Pick out all lines of the entries that include the word "height" and copy them.

(Data to process):

"""

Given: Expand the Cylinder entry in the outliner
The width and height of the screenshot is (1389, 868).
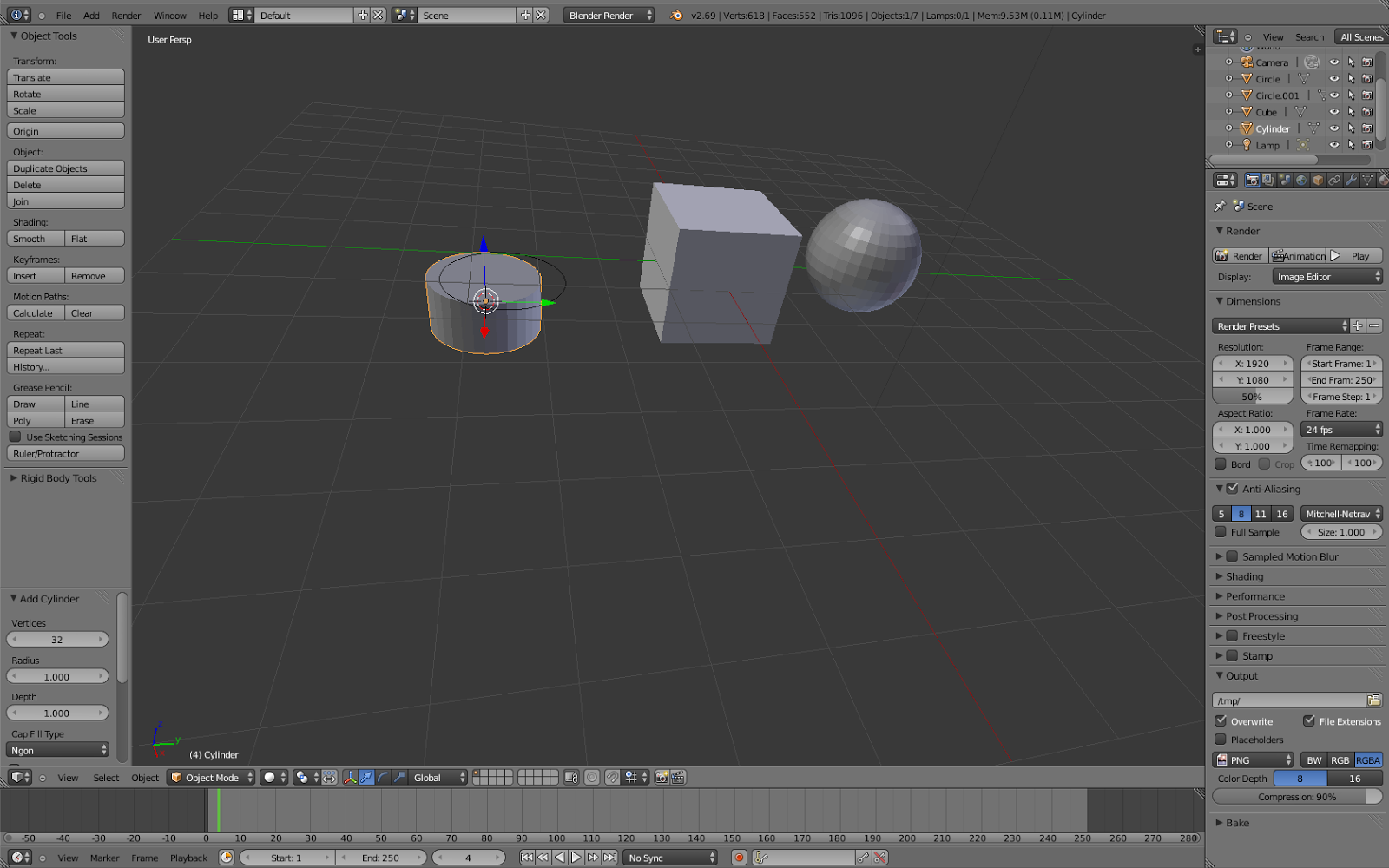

"""
"""

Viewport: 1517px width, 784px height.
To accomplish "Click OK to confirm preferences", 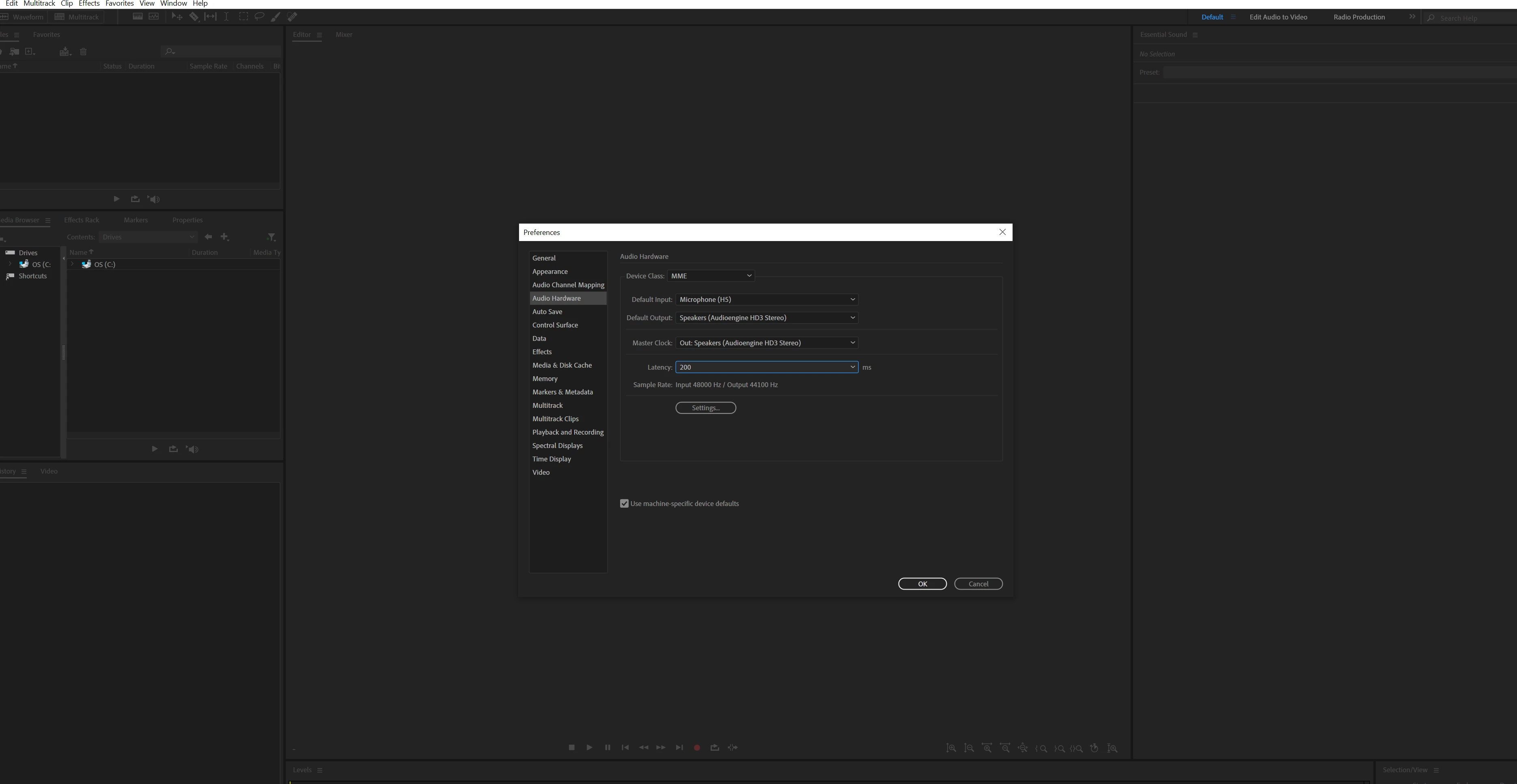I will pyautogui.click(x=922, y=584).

"""
"""

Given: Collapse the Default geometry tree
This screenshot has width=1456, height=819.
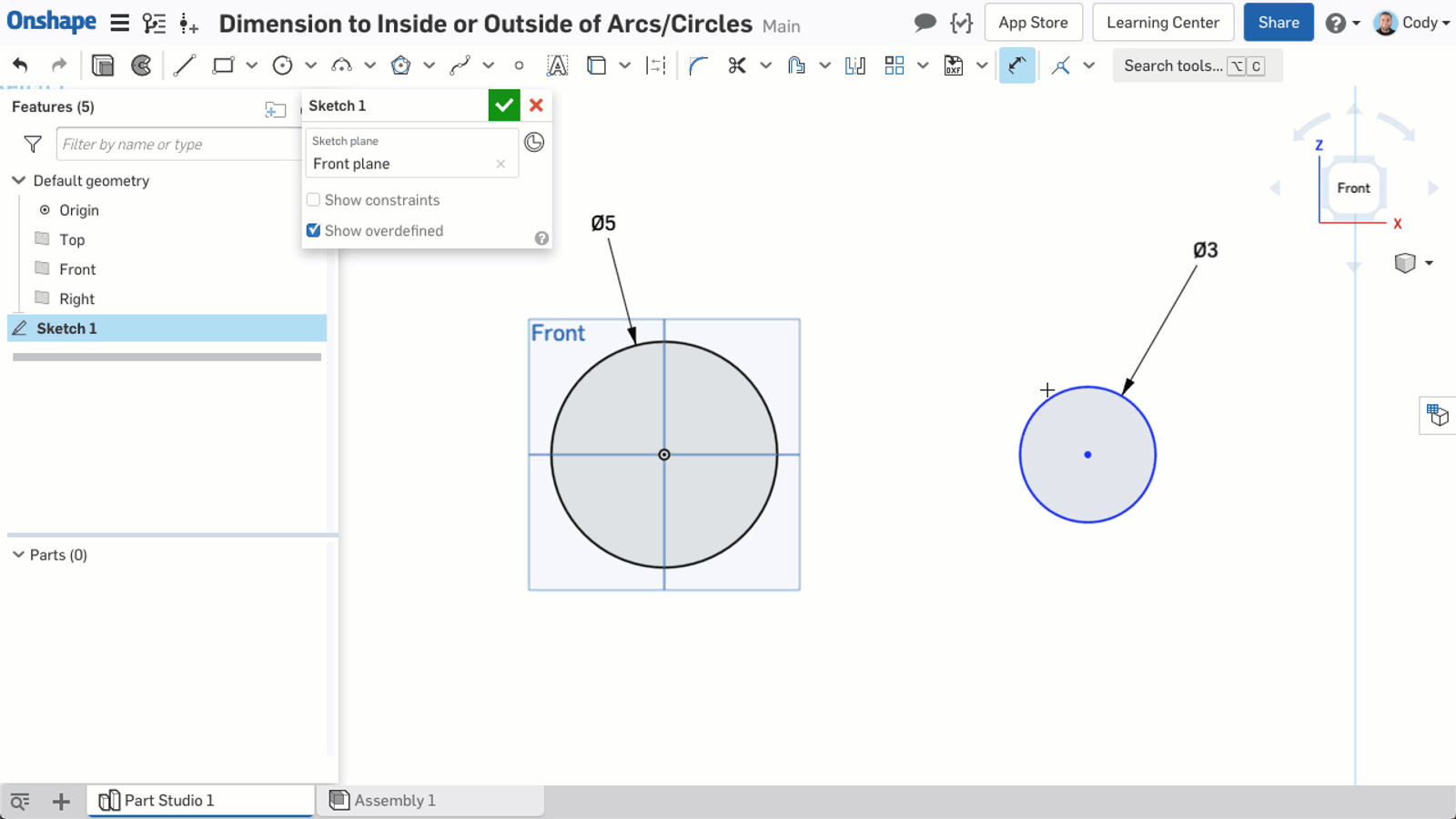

"""

(Expected answer):
The width and height of the screenshot is (1389, 868).
Viewport: 1517px width, 784px height.
This screenshot has width=1456, height=819.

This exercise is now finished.